Поэзия, доложу вам, дело тяжкое. Однако схема финала у меня в мозгах начерталась. Надеюсь закончить оптимистически, в таком смысле: чего это ты все молчишь да таишься, какой-то мир в собственной душе обнаружил. Во-первых, имей в виду, никакой души нет, наукой доказано. Во-вторых, что это за индивидуализм в наше бодрое время? Жми в родной коллектив, раскайся на собрании, и все будет на уровне мировых стандартов. Думаю толкнуть в какой-нибудь популярный журнал для юношества. Как вы полагаете,— он обвел всех, кто был в комнате, насмешливым лихорадочным взглядом,— возьмут?

— Я думаю, возьмут,— принимая условия игры, серьезно сказал Костя.— Только, по-моему, довольно примитивные рифмы.

— Достаточно, молодые люди,— перебил Владимир Георгиевич.— Тютчев для подобных упражнений объект мало подходящий.— Он повернулся к Мухе,— А читаешь ты превосходно.

— Благодарю! — Муха сотворил рыцарский поклон.

— И ты, конечно, разделяешь философию этого стихотворения? — спросил учитель школы каратэ.— «Silentium» — так, кажется, оно: называется? «Молчание»...
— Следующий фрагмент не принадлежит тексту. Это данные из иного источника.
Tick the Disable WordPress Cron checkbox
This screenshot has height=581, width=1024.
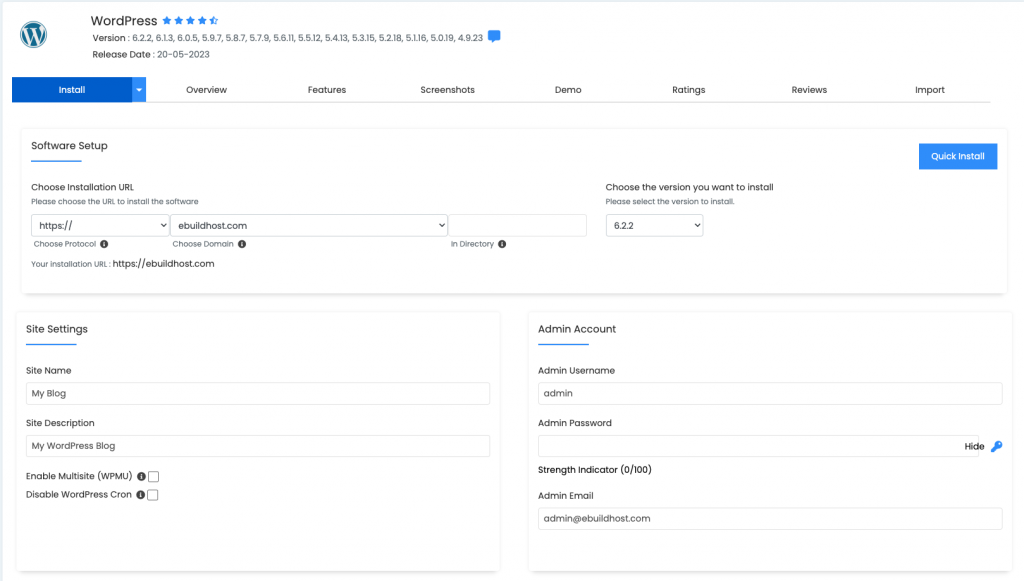click(x=153, y=495)
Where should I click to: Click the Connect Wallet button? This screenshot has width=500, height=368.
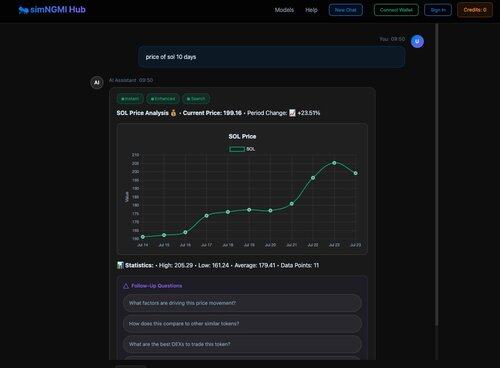[x=396, y=10]
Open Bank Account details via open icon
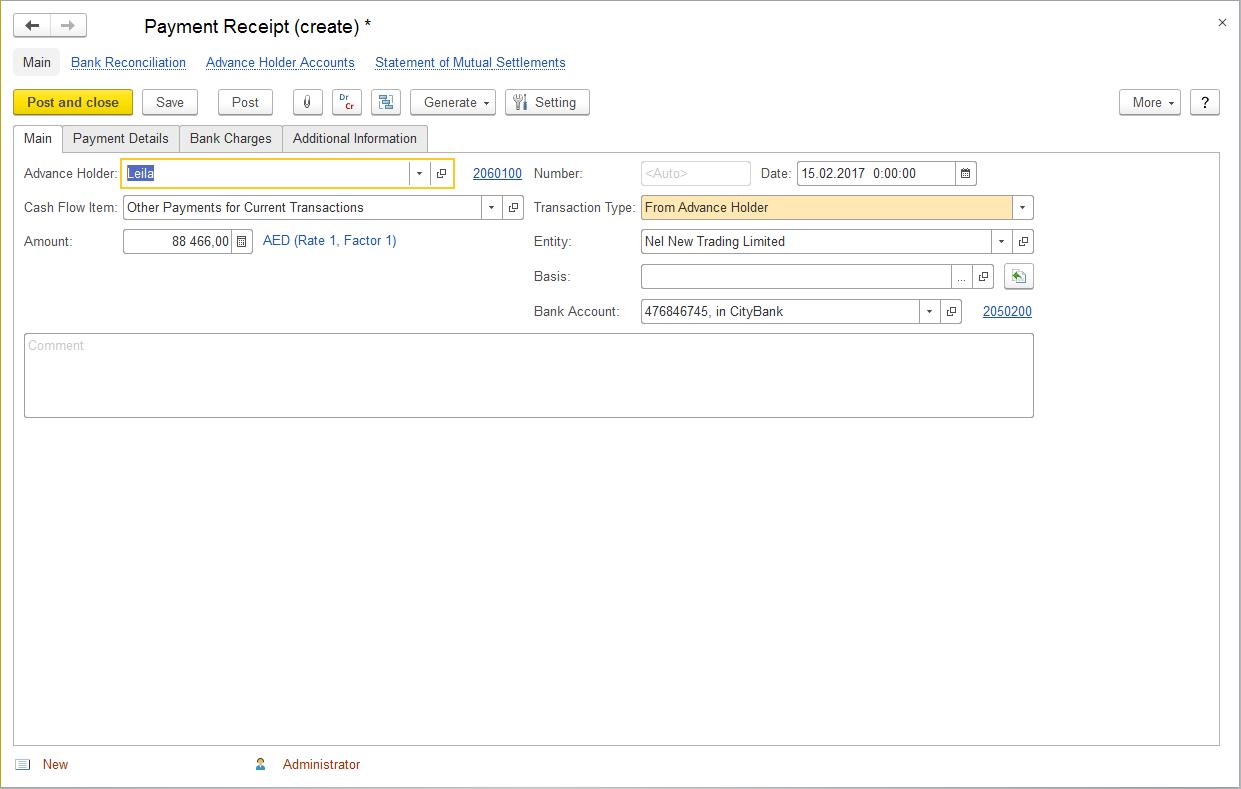This screenshot has height=789, width=1241. click(x=952, y=311)
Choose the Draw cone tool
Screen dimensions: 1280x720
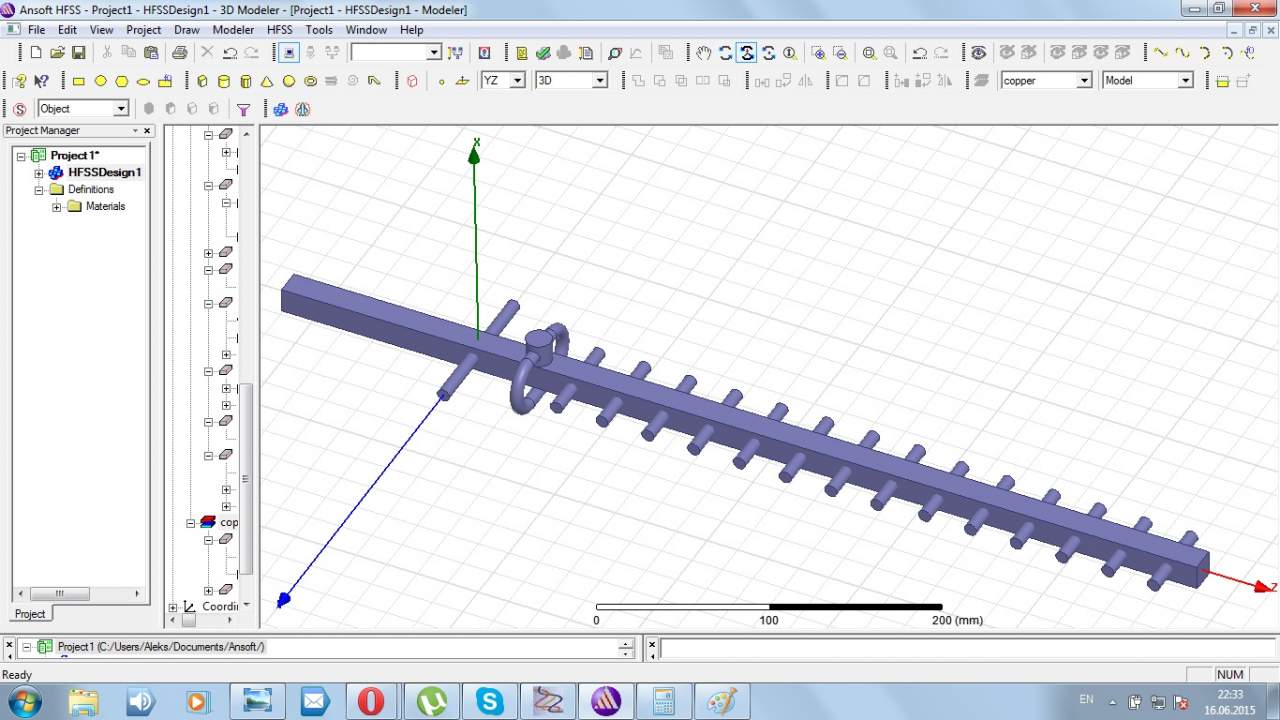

— Лучше не продолжайте! — вдруг закричал Муха.— Ведь будет назидание? Мораль? Не надо! Я сыт этим по горло... Все мы сыты!— Он обвел взглядом лица ребят, избегая взрослых.— Мы дохнем от ваших поучений! И проку от них — ноль! Потому что...— Он задохнулся от возбуждения,— Потому что в них нет и капли правды! Вы говорите нам одно, а думаете другое! Учите благородству, честности и прочее, а сами поступаете навыворот!

— Все? — спокойно спросил Владимир Георгиевич.
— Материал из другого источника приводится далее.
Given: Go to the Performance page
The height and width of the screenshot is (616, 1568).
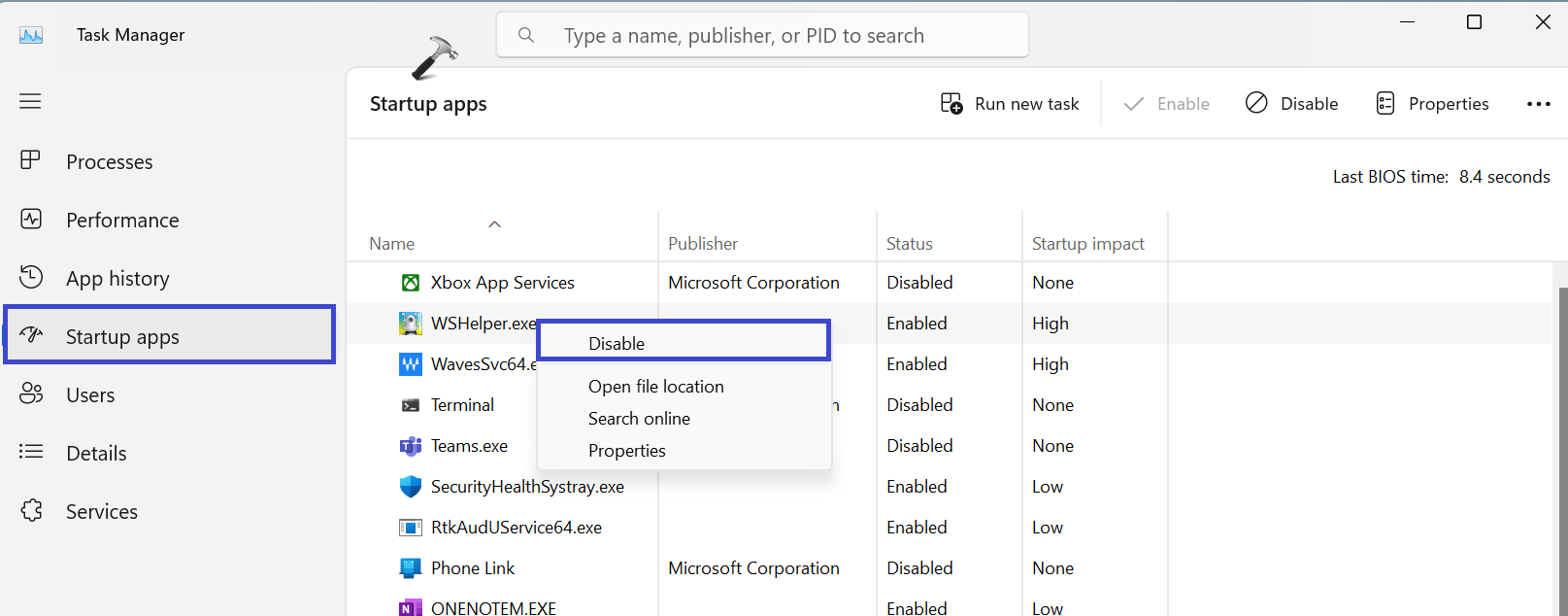Looking at the screenshot, I should click(x=122, y=221).
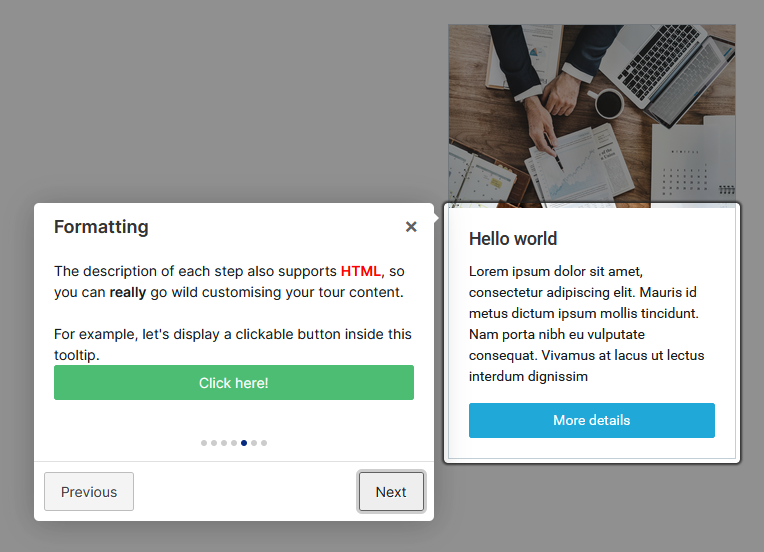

— Все! Все, как один! Только когда вырвешься из ваших лап, можно стать человеком! Вот, полюбуйтесь: Жгут! Дуля! Да и Ленка... Были нормальными людьми. А теперь? Тьфу! Смотреть противно! Дуля, ты бы уж совсем наголо дал себя обкорнать, что ли... Чего на полпути остановился? А ножом и вилкой тебя пользоваться научили? Научись! Без этого в интеллигентном обществе...
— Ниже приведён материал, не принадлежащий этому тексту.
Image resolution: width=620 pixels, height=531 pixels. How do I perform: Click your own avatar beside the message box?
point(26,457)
— Муха! — перебил Дуля.— Ты что, взбесился?

— Нет, почему же взбесился? — сказал Костя.— Он так думает.

— А ты, конечно, думаешь иначе? — зло спросил Муха.

— Все мы думаем иначе! — вдруг выкрикнул Очкарик.

— Смотрите!— театрально изумился Муха.— Наш тихоня заговорил. И как! Нет, я ничего не понимаю, конец света.

— Муха,— сказал Жгут,— я там... Когда мы собирались, был нормальным человеком?

Стало очень тихо, и Муха не нашелся сразу с ответом.

— Разумеется,— нарушил молчание Костя,— ему только такое окружение и нужно: он повелевает, остальные подчиняются...

— Сдаюсь, сдаюсь!— Муха шутовски зажал уши.— Как говорится, один в поле не воин.— Его взгляд опять метнулся по лицам Жгута, Дули, Очкарика, Лены.— Быстро вас перетряхнули. Ладно... Понимаю: надо рвать когти.— Он опять взглянул на Лену.— Да! Как же это так? Удаляться без подарка негоже. Вот что!— Муха подбежал к Лене, схватив ее за руку, сорвал со стула и резко толкнул к Косте.— Забирай! Не жалко! Я человек щедрый, дарю! — Костя вскочил, и теперь он и Лена стояли друг против друга.— Ну, чего же ты? Забирай, говорю. Ведь ты... Как это? Все забываю слово... Любишь ее! — И внезапно голос Мухи сорвался.